- Born: United States
- Years active: Entertainment researcher, entrepreneur, producer
- Website: screenengineasi.com

= Kevin Goetz =

American entertainment researcher and entrepreneur

Kevin Goetz is an American entertainment researcher, entrepreneur, and producer who founded the entertainment research firm, Screen Engine.

== Early life and education ==
Goetz grew up in East Brunswick, New Jersey. He graduated from Rutgers University in 1984 with a Bachelor of Fine Arts in theater acting from the Mason Gross School of the Arts.

== Career ==
Goetz began his career at the National Research Group (NRG), a market research firm which later became part of the Nielsen Company. He then worked at OTX, a consumer market research firm, where he became president of its motion picture group.

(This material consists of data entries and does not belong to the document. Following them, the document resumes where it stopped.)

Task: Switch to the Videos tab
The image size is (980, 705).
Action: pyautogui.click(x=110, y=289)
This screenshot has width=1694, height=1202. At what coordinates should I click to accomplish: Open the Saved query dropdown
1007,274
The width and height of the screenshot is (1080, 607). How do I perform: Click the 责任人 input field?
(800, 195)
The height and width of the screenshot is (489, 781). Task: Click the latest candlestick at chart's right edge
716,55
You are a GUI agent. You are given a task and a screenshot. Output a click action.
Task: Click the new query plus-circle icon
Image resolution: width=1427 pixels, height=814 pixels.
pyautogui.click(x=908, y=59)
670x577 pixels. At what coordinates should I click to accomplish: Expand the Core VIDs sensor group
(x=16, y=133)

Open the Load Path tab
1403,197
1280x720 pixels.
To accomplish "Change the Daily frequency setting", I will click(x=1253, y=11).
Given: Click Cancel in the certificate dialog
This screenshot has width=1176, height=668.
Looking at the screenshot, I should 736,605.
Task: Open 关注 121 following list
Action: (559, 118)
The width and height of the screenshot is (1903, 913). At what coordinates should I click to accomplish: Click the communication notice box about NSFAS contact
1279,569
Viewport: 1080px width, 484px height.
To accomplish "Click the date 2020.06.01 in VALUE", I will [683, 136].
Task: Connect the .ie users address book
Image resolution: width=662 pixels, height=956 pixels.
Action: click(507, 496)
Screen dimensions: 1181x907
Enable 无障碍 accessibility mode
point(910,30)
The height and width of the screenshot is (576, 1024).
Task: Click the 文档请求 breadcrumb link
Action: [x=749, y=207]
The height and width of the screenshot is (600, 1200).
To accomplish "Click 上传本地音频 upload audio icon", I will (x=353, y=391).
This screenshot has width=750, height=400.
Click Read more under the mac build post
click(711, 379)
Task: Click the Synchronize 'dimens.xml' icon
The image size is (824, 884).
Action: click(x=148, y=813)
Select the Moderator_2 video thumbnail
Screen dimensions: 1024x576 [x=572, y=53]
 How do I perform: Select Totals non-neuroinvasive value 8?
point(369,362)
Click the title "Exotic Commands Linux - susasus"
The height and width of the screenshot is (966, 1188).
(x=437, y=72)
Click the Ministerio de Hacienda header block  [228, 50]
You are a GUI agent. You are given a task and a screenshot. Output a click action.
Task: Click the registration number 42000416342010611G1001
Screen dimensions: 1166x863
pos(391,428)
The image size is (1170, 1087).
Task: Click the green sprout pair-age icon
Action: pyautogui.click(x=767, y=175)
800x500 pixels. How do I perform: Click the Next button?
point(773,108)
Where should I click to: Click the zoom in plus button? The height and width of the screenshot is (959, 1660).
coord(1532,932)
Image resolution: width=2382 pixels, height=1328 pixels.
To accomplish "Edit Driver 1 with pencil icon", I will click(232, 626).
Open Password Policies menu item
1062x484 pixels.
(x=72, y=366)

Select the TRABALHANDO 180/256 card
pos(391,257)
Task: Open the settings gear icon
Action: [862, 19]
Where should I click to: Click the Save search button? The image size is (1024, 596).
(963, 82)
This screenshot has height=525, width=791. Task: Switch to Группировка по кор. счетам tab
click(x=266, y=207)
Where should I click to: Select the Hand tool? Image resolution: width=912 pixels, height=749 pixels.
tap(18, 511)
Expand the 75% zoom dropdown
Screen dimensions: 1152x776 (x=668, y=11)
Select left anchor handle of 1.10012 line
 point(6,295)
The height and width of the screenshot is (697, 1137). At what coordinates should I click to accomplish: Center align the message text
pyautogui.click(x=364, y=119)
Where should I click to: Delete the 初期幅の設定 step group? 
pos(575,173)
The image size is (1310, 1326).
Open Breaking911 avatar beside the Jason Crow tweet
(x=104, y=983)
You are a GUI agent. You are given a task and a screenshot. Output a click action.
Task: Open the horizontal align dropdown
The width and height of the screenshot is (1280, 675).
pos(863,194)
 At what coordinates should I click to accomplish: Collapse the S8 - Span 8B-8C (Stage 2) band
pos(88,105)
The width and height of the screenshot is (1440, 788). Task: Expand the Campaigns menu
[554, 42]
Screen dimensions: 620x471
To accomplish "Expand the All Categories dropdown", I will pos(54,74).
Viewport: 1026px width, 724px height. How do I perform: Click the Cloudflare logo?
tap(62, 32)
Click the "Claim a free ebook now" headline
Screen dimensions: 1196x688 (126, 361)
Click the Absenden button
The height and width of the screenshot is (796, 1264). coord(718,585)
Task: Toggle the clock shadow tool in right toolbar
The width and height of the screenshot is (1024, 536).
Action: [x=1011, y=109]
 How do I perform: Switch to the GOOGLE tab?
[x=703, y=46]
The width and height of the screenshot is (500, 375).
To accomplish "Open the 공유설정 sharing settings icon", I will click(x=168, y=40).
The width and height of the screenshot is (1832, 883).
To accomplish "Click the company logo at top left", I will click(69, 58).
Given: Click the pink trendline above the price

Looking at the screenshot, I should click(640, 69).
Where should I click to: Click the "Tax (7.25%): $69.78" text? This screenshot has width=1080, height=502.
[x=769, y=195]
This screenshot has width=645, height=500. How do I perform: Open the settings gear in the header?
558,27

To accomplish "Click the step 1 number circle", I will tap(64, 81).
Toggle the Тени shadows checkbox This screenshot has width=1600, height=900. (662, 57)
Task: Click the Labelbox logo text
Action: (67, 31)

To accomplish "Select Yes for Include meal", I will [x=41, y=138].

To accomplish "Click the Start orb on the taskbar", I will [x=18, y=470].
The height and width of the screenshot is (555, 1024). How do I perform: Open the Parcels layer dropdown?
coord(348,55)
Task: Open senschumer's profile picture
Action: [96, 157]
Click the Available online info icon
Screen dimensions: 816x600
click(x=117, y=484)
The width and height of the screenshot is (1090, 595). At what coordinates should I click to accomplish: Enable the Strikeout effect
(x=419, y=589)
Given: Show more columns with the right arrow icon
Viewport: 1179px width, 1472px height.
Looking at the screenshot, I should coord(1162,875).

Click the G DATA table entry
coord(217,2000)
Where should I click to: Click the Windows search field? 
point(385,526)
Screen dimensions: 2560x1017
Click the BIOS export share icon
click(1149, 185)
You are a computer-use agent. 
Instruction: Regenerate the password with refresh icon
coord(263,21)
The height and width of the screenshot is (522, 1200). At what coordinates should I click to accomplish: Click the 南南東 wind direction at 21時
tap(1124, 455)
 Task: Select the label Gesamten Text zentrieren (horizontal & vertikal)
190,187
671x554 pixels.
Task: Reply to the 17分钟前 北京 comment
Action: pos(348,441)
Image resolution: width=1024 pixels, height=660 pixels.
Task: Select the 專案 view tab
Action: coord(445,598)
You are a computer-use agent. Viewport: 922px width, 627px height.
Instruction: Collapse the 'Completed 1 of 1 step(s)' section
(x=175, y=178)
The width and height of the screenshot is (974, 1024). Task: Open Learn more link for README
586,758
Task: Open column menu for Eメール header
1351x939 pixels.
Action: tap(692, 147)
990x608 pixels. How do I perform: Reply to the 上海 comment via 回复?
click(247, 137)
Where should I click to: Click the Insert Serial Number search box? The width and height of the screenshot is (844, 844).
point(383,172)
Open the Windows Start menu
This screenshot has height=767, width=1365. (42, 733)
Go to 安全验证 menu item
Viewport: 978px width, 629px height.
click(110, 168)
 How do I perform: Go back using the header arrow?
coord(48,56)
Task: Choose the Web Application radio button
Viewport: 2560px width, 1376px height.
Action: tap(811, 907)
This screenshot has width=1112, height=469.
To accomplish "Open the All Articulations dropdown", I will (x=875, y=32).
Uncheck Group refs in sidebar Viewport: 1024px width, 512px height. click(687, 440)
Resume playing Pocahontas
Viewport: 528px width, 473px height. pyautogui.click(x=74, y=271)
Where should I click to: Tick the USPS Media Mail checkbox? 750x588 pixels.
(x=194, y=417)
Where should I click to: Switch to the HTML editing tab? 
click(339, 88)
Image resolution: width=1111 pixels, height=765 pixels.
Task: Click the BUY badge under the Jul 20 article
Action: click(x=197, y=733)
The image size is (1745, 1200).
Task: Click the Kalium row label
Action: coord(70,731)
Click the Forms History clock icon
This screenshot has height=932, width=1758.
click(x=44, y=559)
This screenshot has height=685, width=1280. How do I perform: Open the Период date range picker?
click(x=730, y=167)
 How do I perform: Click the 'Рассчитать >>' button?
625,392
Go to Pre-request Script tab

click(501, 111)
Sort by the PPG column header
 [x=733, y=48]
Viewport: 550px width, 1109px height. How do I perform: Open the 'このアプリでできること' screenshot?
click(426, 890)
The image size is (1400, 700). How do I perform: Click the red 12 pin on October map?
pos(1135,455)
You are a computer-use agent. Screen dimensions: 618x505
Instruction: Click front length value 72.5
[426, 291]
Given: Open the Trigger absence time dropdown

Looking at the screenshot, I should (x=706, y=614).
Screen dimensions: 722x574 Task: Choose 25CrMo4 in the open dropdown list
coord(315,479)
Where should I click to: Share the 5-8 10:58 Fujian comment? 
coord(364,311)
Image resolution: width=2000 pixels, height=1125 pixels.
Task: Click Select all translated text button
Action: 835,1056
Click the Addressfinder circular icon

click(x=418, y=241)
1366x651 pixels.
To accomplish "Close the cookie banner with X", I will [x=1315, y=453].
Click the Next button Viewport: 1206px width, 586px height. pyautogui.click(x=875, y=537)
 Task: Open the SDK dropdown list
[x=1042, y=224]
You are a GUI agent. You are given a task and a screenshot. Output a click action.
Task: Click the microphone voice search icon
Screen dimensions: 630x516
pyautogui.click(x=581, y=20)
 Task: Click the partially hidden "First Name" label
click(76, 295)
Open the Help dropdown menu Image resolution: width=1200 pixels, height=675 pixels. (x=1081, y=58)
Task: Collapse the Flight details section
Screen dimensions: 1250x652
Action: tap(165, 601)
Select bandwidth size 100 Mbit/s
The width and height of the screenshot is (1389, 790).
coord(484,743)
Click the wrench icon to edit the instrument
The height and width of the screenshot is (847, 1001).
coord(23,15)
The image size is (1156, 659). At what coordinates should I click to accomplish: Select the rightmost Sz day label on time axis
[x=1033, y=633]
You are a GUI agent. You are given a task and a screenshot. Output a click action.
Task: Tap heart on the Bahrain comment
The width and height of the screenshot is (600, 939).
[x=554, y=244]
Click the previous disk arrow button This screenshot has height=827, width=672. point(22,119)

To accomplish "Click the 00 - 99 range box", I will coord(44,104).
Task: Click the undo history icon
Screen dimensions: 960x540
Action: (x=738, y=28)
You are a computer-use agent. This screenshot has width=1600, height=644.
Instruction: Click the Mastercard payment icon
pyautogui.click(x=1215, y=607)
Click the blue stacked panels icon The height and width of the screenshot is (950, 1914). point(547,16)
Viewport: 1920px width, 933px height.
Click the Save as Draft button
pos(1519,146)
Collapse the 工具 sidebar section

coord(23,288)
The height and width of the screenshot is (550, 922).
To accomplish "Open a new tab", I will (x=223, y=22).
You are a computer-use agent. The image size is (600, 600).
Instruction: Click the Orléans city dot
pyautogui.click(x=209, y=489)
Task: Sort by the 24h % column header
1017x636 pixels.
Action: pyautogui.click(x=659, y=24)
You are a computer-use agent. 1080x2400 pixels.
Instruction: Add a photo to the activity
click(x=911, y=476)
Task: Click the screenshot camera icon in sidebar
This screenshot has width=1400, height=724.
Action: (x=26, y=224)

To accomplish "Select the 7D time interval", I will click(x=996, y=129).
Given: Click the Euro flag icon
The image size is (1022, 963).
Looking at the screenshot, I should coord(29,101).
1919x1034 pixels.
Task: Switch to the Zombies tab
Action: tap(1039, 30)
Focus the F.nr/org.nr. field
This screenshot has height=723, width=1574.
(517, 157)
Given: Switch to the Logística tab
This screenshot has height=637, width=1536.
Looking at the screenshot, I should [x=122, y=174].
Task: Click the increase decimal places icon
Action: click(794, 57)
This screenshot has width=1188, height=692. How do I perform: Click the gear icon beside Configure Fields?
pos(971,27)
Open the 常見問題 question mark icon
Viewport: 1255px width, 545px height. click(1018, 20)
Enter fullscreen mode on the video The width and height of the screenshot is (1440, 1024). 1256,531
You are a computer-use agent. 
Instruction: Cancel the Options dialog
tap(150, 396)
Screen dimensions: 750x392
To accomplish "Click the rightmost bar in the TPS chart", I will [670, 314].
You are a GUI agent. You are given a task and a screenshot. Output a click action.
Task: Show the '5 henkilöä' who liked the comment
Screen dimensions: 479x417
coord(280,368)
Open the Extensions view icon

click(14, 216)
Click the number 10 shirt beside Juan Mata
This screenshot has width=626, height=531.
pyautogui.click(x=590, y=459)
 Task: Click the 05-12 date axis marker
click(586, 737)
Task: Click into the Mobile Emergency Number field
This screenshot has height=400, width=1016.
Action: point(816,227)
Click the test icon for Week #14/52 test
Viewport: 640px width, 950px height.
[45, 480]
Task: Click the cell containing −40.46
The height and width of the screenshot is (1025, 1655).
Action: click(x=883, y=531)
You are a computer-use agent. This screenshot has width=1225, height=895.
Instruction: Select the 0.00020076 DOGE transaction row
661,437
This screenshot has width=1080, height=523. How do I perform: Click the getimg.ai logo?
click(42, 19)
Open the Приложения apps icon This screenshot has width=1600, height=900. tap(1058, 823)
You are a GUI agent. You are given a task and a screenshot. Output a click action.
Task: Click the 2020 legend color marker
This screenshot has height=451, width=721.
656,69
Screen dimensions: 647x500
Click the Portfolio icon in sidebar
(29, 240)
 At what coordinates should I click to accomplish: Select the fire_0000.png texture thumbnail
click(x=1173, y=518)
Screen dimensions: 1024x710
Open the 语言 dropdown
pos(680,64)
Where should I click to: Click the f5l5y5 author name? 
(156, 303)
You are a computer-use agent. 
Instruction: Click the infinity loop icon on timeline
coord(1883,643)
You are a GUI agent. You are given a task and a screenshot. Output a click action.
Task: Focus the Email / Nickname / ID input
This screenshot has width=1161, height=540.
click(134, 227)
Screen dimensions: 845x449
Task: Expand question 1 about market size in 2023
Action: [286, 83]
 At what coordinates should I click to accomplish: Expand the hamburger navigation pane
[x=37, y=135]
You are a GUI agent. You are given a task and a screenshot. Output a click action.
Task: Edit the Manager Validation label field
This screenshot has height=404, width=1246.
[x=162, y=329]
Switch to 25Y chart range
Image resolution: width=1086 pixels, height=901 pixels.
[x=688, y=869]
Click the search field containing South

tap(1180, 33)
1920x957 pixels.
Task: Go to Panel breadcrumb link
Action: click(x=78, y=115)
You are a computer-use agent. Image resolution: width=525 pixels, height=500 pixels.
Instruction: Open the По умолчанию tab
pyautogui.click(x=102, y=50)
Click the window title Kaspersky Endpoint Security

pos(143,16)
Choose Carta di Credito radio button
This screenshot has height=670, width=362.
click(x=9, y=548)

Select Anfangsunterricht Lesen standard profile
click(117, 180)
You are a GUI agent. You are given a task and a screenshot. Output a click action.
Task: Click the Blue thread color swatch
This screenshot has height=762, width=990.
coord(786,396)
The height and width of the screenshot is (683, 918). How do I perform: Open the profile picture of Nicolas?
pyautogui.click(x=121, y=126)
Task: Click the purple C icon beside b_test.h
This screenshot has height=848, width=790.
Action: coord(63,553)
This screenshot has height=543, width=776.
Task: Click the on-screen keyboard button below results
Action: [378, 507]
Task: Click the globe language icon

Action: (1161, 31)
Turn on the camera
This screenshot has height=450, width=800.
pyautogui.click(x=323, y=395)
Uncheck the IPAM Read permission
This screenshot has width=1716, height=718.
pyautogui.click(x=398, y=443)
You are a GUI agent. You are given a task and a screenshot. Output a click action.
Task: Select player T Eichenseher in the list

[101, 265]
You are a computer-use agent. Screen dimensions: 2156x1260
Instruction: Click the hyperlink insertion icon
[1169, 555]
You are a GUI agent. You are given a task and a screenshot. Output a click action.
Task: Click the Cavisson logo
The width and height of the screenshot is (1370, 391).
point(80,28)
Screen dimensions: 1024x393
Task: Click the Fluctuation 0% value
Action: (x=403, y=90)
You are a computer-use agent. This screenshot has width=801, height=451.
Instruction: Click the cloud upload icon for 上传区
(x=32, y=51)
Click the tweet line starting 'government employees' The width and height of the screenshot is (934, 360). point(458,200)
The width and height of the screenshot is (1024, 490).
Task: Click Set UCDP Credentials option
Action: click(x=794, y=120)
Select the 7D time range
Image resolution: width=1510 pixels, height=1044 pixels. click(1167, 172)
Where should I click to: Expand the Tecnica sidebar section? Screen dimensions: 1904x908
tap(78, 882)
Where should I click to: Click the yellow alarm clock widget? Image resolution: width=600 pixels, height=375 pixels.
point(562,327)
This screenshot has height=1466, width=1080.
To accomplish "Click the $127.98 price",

In 2010, Goetz founded Screen Engine, offering screening research and audience analysis for film projects. The company later merged with ASI Entertainment in 2014 becoming Screen Engine/ASI, expanding into television, gaming, and digitally delivered content. In 2018, a private equity firm, The Wicks Group, acquired a 50% stake in Screen Engine. The firm further expanded through several acquisitions including ticktBox in 2019, Tapestry Research in 2021, and Coherency in 2023.

Goetz produced the film Wild Iris (2001), a Showtime production starring Laura Linney and Gena Rowlands. He is the author of Audience•ology: How Moviegoers Shape the Films We Love, co-written with Darlene Hayman and published by Simon & Schuster in 2021. His second book, How to Score in Hollywood, co-written with Bob Levin, is due to be released in November 2025. Goetz hosts the podcast "Don't Kill the Messenger," which features interviews with filmmakers and entertainment industry figures.

== Recognition ==
In 2001, the Los Angeles Times Magazine included him among the 100 most powerful and influential people in Southern California. In February 2024, Goetz received the Power of Cinema Award from the American Cinematheque. He is a member of the Academy of Motion Picture Arts and Sciences, the Television Academy, and the Producers Guild of America.

== Personal life ==
Goetz lives in Beverly Hills, California.